- _Task objective_: Set down a word-for-word copy of the data below, limited to the lines from the first through the line with "Given: Click the pencil icon to rename preset".

- _Exercise data_:

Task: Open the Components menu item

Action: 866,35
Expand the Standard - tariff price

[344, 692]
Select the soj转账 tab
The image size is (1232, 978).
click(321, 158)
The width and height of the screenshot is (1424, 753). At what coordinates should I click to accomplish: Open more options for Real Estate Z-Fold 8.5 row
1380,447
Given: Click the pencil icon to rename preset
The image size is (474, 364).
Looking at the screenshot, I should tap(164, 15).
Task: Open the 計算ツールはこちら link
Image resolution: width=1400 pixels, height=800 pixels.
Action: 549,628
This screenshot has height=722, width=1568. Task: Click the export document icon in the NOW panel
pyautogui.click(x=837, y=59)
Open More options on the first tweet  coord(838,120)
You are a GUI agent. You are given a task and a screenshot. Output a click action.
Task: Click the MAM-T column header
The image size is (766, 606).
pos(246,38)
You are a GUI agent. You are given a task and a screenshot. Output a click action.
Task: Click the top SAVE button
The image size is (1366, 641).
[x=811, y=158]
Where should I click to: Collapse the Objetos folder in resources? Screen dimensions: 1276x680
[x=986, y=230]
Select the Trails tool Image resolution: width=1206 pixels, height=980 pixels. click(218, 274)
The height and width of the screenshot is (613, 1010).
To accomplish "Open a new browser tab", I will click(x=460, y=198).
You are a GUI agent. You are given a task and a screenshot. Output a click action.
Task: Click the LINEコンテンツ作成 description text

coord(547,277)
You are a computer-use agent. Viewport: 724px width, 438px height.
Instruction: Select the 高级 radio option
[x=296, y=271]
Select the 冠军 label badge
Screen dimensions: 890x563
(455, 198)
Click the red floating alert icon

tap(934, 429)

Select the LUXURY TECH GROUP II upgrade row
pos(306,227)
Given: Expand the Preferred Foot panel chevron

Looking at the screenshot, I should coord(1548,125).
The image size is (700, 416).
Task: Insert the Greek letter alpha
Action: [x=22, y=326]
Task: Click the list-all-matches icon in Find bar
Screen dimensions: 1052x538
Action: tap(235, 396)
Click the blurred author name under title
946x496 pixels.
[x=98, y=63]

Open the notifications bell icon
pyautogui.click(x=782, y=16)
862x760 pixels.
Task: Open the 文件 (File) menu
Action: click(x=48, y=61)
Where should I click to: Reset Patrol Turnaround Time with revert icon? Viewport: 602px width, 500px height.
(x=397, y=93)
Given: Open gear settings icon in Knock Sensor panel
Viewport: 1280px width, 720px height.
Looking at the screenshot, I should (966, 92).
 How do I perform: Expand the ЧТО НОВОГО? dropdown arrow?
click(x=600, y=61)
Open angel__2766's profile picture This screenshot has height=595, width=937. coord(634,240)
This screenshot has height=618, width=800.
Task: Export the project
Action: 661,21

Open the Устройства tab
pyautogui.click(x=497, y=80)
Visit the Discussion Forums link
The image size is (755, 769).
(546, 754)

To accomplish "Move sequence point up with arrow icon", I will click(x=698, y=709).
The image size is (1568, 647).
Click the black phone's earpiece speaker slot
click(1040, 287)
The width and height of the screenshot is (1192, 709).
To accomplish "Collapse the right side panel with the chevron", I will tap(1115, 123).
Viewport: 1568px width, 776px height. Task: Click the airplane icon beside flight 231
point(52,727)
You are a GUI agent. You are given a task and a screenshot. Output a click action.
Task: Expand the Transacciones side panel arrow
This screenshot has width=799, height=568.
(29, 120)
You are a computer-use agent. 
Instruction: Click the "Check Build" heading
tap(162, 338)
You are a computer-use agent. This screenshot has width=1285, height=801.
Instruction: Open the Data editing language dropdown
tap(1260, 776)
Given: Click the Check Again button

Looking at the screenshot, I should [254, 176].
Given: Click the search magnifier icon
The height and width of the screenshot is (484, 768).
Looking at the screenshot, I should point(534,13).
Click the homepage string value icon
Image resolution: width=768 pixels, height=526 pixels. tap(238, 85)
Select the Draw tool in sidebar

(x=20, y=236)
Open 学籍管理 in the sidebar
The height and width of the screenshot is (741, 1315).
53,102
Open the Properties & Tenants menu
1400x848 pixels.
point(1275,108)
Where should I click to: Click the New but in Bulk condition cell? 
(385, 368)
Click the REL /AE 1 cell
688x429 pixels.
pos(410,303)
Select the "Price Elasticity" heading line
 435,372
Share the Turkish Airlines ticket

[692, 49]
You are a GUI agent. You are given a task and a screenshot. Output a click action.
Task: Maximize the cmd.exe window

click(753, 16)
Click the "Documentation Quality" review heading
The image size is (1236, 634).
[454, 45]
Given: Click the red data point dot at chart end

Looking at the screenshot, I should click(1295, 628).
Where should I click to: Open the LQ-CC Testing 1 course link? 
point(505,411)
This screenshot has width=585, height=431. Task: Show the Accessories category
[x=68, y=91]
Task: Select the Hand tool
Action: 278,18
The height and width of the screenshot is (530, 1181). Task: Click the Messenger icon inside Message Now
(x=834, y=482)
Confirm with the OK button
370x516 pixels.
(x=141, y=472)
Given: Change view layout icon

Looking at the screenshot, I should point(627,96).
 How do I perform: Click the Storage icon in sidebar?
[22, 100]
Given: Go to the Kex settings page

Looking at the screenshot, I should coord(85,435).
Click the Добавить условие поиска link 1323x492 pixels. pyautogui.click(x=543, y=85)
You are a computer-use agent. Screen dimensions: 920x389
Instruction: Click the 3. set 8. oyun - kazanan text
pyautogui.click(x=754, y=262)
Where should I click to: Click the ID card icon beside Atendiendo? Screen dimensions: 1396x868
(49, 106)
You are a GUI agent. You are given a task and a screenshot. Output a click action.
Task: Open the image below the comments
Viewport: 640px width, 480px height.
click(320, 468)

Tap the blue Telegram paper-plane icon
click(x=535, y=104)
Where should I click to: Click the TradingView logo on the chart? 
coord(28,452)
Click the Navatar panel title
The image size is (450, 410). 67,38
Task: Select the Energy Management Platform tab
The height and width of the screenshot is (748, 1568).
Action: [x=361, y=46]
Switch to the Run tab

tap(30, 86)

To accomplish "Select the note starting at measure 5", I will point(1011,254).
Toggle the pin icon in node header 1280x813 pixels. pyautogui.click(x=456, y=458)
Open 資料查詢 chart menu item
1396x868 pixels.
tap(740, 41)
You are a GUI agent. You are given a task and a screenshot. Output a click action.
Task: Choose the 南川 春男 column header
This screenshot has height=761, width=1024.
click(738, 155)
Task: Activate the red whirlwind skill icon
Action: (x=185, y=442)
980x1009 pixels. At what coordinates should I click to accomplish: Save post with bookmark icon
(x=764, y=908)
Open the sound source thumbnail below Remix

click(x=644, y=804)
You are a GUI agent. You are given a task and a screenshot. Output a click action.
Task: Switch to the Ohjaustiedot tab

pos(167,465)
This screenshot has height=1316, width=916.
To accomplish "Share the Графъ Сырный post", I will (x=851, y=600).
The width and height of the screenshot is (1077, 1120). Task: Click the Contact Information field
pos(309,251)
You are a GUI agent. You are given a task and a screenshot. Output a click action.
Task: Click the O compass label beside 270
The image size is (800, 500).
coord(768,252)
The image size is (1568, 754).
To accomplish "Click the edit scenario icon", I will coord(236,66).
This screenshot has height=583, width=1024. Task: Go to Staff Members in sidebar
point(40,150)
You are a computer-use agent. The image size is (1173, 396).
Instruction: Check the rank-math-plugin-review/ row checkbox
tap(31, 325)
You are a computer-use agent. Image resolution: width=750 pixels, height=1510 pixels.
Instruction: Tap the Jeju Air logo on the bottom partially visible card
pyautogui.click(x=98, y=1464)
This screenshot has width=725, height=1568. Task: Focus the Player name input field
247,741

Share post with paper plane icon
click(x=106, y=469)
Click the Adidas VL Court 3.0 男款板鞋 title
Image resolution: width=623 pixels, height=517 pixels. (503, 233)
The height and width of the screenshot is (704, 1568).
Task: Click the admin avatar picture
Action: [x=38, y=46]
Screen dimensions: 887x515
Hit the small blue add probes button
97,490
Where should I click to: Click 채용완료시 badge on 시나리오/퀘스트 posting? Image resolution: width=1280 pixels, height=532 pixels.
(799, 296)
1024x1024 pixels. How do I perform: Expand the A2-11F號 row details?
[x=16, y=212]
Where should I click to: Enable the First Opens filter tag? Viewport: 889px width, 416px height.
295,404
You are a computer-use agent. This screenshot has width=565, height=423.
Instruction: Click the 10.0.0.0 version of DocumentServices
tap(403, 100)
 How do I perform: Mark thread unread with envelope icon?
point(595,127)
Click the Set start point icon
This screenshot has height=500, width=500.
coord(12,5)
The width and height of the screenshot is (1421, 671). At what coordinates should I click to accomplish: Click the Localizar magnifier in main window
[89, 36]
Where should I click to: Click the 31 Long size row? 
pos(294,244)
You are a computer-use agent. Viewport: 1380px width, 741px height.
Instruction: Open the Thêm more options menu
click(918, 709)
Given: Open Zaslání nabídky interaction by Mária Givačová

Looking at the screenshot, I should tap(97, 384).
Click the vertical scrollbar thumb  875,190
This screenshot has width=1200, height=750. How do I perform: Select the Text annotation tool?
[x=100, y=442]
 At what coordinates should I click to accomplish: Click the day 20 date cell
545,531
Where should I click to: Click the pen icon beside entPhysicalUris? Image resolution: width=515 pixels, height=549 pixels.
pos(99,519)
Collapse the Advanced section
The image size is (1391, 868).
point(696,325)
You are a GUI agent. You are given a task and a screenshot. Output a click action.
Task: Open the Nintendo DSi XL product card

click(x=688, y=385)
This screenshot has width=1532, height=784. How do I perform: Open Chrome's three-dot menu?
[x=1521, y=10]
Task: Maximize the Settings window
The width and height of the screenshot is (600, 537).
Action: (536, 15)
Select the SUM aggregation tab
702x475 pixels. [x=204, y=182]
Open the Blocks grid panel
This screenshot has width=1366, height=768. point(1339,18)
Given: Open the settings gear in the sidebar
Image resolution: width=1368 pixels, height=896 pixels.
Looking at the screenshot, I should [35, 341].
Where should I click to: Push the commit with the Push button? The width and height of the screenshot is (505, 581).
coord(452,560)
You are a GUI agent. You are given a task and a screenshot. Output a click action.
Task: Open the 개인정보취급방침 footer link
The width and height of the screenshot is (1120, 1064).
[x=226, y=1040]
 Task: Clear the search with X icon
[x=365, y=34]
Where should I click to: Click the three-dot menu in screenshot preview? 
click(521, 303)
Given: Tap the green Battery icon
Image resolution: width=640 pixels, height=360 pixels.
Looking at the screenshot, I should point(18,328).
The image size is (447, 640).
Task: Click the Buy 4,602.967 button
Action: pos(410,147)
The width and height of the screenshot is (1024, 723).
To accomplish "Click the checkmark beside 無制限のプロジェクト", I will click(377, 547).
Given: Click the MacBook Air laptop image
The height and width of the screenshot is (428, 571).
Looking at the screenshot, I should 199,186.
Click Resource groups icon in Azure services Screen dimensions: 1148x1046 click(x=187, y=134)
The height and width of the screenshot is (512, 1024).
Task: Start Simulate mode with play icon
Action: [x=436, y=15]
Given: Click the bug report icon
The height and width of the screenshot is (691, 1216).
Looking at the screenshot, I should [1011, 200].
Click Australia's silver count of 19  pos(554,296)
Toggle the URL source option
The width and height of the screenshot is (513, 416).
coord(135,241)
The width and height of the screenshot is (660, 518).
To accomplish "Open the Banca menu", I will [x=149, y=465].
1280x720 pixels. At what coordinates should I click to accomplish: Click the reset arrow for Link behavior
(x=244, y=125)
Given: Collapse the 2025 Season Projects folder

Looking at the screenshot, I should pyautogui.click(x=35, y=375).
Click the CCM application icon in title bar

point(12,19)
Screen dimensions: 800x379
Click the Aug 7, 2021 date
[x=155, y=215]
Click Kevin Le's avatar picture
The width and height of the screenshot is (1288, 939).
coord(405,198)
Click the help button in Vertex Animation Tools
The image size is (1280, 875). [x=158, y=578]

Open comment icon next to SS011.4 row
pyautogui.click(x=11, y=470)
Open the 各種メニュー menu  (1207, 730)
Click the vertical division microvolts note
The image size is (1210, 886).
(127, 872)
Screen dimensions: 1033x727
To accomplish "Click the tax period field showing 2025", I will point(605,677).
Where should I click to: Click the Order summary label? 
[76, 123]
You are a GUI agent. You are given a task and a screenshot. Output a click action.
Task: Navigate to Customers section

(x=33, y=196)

- _Response box_:
Task: Open the Components menu item

Action: 866,35
Expand the Standard - tariff price

[344, 692]
Select the soj转账 tab
The image size is (1232, 978).
click(321, 158)
The width and height of the screenshot is (1424, 753). At what coordinates should I click to accomplish: Open more options for Real Estate Z-Fold 8.5 row
1380,447
Given: Click the pencil icon to rename preset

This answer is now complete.